I would say, try again, upgrading to 1.5.11.119 (use a fixed version, so you don’t get an accidental upgrade again in the future) but before you do, MAKE SURE, both the docker-compose file AND config page in OpenCore, shows protocol as https… compare your settings with docker/docker-compose-letsencrypt.yml at main · open-rpa/docker · GitHub and avoid having more settings than that, and keep the rest in the database (config page inside OpenCore)
also note the “hack” to RabbitMQ by adding frameMax=0x2000 … if you don’t have that, RabbitMQ will break, if you do a docker-pull
No go there unfortunately. Same error when the new UI is in place. Protocols are all set to https. I wonder if the problem stems from using the AWS load balancer to do the SSL certs. - this means all comms from load balancer to client are 443 with cert, and all internal is port 80. we don’t have the option for lets encrypt, however i do have the required certificate/key in pem format, so could use that if there is a way to make it work and then just use 443 all the way through the loadbalancer and the ineternal server setup.
Have you had anyone else setup this way with a loadbalancer in front of the product?
Traefik is a load balancer, so having one more is redundant. Using a different load balancer, except for OpenShift, is currently not supported. But I know it’s important for you to use the AWS load balancer, so I will not “argue” that. But if the only reason you need to use the AWS load balancer is to use a custom certificate, you can also do that with Traefik (Traefik TLS Documentation - Traefik).

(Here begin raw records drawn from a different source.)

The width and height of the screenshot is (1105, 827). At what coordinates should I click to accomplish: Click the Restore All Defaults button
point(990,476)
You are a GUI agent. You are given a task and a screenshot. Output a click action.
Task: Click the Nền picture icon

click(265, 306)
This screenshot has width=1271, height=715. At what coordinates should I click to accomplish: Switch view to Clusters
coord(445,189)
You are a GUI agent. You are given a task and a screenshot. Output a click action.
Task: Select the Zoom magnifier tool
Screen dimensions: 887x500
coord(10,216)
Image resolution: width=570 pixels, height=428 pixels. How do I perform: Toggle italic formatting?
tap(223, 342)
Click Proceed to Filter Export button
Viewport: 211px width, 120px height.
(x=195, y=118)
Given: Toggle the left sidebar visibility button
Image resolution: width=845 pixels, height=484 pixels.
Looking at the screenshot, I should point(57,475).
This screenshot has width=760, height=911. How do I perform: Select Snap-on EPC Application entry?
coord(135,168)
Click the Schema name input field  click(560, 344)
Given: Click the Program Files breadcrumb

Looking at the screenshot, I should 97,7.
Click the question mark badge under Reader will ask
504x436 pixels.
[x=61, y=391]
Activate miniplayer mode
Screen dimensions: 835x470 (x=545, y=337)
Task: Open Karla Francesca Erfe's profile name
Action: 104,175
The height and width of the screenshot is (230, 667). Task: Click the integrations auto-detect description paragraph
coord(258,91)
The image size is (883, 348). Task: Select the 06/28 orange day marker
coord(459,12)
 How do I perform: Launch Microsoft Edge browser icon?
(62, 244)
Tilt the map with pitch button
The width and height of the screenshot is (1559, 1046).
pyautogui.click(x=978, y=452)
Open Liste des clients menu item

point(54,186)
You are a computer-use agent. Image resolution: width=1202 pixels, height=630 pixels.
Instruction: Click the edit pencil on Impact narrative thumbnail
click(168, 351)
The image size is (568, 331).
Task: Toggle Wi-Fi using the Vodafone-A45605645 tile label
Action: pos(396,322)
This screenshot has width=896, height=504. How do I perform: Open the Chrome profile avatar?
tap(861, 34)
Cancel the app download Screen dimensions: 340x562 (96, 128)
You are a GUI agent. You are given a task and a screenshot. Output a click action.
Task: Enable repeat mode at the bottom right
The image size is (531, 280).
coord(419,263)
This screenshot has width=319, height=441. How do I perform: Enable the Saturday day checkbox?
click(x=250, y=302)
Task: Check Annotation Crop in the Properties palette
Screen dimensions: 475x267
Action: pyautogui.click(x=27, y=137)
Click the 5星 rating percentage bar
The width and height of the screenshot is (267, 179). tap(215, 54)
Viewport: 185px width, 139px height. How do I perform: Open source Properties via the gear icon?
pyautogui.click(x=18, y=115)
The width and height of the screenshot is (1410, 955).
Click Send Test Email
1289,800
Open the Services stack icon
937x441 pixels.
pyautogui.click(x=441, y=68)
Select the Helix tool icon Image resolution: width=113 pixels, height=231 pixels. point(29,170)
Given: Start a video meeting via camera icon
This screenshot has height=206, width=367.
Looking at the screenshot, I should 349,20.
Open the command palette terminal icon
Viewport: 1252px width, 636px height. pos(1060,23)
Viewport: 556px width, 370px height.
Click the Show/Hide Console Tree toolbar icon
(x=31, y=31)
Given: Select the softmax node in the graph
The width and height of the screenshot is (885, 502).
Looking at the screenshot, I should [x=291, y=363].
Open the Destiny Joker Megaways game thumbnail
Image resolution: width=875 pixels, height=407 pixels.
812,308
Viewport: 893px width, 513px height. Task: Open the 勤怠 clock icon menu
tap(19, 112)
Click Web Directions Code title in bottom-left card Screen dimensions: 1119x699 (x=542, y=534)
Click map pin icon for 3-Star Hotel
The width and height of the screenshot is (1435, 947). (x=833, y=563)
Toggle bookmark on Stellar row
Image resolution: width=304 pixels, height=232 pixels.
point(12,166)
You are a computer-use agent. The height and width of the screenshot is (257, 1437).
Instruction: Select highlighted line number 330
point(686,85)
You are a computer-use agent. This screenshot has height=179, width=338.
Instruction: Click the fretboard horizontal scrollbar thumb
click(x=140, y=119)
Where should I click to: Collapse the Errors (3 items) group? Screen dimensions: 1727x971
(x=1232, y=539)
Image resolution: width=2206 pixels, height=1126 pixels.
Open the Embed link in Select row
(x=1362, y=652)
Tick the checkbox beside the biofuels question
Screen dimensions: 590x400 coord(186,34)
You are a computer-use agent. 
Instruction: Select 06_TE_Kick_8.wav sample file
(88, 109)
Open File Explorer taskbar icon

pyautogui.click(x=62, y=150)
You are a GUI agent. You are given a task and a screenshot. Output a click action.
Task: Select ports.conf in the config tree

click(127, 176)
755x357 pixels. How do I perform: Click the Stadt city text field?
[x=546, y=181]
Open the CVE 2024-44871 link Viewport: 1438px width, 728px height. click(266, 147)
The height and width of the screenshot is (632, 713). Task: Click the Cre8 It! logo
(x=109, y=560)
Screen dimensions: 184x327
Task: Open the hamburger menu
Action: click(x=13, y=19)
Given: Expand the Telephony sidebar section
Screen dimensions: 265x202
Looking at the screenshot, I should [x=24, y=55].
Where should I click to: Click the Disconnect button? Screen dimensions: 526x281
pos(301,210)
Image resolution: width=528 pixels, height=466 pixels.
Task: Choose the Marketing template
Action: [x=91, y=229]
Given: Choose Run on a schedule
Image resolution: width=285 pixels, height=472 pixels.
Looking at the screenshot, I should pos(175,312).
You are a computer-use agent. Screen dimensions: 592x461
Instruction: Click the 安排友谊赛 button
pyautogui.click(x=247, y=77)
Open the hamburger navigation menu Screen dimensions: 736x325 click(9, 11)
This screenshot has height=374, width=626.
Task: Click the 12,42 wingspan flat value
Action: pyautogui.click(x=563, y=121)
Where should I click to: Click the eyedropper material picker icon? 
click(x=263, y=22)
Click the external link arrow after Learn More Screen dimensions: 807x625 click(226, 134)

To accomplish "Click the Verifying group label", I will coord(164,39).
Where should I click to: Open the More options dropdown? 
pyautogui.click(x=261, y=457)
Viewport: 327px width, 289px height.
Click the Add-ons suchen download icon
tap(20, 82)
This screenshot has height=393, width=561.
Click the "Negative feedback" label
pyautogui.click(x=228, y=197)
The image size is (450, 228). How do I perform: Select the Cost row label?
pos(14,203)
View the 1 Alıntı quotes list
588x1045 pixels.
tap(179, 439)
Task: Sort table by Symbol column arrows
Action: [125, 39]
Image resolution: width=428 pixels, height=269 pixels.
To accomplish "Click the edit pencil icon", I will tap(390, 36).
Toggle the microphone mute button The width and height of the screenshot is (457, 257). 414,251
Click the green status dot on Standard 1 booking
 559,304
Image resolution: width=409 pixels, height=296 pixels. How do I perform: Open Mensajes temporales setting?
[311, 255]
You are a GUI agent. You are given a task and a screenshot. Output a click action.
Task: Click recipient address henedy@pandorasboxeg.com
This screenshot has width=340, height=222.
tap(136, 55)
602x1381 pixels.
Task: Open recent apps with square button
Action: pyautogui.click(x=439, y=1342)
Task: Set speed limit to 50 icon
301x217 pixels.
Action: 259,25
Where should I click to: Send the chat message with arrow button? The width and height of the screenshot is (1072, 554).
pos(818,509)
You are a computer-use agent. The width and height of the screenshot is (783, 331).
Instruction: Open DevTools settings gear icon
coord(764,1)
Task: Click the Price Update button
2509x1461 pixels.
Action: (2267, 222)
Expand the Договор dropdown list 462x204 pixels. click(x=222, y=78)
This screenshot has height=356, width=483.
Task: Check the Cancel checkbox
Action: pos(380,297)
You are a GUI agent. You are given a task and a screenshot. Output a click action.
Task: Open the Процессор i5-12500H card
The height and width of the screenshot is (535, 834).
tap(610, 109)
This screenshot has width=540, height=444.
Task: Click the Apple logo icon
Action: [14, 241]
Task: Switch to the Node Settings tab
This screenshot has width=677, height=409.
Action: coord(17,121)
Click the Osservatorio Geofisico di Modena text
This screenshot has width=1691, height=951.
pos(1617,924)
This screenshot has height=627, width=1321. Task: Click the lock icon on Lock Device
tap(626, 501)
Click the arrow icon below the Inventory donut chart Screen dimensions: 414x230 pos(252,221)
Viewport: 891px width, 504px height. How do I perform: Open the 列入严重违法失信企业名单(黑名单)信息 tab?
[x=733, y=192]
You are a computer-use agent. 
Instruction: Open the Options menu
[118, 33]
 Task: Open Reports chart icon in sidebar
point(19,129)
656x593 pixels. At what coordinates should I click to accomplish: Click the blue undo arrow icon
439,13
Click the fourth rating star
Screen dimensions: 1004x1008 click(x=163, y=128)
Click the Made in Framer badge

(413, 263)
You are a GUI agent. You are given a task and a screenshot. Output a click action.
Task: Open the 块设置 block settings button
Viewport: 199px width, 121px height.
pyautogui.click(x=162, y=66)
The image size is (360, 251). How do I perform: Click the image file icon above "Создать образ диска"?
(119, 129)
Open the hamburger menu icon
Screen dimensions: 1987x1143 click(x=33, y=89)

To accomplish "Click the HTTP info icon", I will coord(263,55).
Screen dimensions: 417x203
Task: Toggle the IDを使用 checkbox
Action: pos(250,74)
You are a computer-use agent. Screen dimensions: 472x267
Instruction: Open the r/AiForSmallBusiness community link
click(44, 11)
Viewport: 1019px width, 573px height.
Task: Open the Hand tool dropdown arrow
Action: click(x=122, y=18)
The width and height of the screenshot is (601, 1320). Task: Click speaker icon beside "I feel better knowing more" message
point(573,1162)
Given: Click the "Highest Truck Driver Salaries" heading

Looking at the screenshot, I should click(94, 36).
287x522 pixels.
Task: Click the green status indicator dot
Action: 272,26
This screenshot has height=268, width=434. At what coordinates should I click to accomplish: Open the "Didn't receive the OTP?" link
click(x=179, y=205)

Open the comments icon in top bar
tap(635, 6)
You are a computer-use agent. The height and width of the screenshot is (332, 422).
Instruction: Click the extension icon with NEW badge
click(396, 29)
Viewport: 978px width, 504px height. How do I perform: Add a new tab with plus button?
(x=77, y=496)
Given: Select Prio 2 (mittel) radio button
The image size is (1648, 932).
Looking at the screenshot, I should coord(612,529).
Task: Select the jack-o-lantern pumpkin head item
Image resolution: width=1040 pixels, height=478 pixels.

But (that is a lot of “buts”), I cannot see any reason why this should not continue to work the way it always has, just by using a version with the Svelte Kit UI unless there is an issue with the protocol variable… I know I asked twice, but I’m going to ask again, can you please confirm that it is set to https in BOTH the Docker Compose file AND the config page inside OpenCore? (and that you are using entrypoints=web for all services in Docker Compose and have agent_docker_entrypoints=web for the API (also also validate this the same on the config page inside OpenCore). And that both agent_oidc_issuer and agent_oidc_authorization_endpoint are using https too (check in both docker compose and config page in OpenCore).
If that is the case, then I don’t know how to troubleshoot this further without “getting access” and playing around with it myself.